I have been a Certified Nursing Assistant for the last 6 years and I enjoy it. I think by becoming a nurse I can do even more to help them. It is an awful experience to go to see the doctor, and feel like cattle being shipped in and out of the office at record speed. I like the thought of, as nurses, we take a holistic approach to healing that I feel doctor’s lack. Patients need to feel they can openly discuss their problems and that someone is actually listening to them and taking time to talk about it with them without judgment or prejudice; to come up with a plan of care that suits everyone involved, as much as possible.

I realize since I do work in a hospital that there will not always be a happy ending. Some patients can be difficult to care for, but as a nurse, I need to understand that they are there because they are ill, which has an effect on their personality and mental status. I must have empathy for them, as difficult as that may be sometimes. I know that when I am not feeling well, my personality changes, as does everyone’s. I feel the issues I need to work on most is the language barriers when they arise, and patient’s family dynamics. The diverse and often complex dynamics of a patient’s family is extremely difficult to understand.

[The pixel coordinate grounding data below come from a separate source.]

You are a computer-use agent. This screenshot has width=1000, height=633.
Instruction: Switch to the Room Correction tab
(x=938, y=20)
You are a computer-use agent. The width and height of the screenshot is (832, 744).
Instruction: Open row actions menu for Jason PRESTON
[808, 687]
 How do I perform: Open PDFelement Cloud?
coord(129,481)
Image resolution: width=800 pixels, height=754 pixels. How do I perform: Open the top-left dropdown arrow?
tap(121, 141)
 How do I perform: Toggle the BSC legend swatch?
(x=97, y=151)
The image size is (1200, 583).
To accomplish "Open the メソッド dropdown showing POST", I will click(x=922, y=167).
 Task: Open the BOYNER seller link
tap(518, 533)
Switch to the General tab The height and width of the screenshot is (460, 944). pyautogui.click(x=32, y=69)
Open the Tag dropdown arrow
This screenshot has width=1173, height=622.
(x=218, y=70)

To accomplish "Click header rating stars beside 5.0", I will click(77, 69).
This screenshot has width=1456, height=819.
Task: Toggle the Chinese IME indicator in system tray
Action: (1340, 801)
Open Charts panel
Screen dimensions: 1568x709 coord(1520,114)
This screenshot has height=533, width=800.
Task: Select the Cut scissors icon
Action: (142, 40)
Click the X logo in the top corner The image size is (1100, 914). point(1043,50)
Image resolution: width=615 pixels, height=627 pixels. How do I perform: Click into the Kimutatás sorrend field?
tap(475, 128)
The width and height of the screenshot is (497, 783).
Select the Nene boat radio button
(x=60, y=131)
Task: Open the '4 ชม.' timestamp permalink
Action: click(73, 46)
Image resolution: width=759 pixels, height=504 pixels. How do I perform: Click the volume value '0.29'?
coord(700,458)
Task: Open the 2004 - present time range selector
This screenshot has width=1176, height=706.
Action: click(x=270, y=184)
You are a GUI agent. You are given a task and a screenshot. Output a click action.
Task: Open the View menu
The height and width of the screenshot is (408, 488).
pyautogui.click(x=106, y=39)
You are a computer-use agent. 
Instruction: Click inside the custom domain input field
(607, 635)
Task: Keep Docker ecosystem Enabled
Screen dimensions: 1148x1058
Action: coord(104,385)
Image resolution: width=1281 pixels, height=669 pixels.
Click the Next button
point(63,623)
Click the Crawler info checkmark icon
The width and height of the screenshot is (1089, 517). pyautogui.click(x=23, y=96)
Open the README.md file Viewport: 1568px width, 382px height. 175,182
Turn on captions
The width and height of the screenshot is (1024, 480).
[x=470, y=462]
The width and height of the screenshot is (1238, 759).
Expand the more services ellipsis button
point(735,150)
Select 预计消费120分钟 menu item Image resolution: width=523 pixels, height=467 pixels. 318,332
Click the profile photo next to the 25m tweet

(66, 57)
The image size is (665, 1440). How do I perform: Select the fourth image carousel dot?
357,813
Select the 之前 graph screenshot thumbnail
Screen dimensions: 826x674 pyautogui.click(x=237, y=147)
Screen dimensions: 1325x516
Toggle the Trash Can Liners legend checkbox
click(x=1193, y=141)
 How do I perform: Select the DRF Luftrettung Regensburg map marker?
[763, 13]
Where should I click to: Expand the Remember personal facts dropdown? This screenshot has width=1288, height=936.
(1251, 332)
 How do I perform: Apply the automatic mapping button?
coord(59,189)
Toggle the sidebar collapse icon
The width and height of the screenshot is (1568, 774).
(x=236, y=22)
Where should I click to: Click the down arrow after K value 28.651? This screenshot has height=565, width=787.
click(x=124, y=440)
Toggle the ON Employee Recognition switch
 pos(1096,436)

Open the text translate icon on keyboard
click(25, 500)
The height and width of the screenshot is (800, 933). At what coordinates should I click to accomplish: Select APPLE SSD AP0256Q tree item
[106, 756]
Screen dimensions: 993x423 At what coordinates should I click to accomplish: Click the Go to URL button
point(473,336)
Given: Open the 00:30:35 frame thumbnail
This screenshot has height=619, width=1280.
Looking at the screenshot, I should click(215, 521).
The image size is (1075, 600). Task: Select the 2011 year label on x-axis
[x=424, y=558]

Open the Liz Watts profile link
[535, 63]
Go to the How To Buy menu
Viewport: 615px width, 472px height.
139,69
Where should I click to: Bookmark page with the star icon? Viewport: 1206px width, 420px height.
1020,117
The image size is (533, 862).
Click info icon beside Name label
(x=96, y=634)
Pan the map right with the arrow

It will take time to develop a way to handle these often difficult situations. No family has the same relationship, so as a nurse I must go in prepared for anything, and keep an open, non-judgmental frame of mind while performing a cultural assessment on the patient. Writing this paper has made me even more sensitive to people’s cultural differences. No matter what background one comes from, most people essentially want similar things when it comes to healthcare. One wants to be seen as an individual, rather than a number. We want compassionate care. We want to be listened to. We want to get well. We do not want to be judged or belittled.

We want to be understood and we do not want to be dismissed as just another “crazy patient”. Nobody reacts well to negativity especially when there is no need to be. These are the things I must keep in mind while doing cultural assessments in the future. References Alexopoulos Y. (2007). Illness, Culture, and Caring: Impact on Patients, Families, and Nurses. In Chitty, K. K. & Black, B. P. (Ed. ), Professional nursing concepts & challenges (5th ed. , pp. 237-269). St. Louis, Missouri: Saunders. Baxter, A. (2001). In search of your German roots, A complete guide to tracing your ancestors in the Germanic areas of Europe (4th ed. . A. Baxter (Ed. ), Baltimore, Maryland: Genealogical Publishing. Carter R. (2008). Cultural competence: Cultural care. In Jarvis, C. (Ed. ), Physical examination & health assessment (5th ed. , pp. 35-53). St. Louis, Missouri: Saunders. Downing J. (2008). Understanding each other: Communication and culture. In Riley, J. B. (Ed. ), Communication in nursing (6th ed. , pp. 46-62). St. Louis, Missouri: Mosby. Santos S. (2004). In Fuller, B. & Vossmeyer G. (Ed. ) Cultures of the world, Germany (2nd ed. ). Tarrytown, New York: Marshall Cavendish.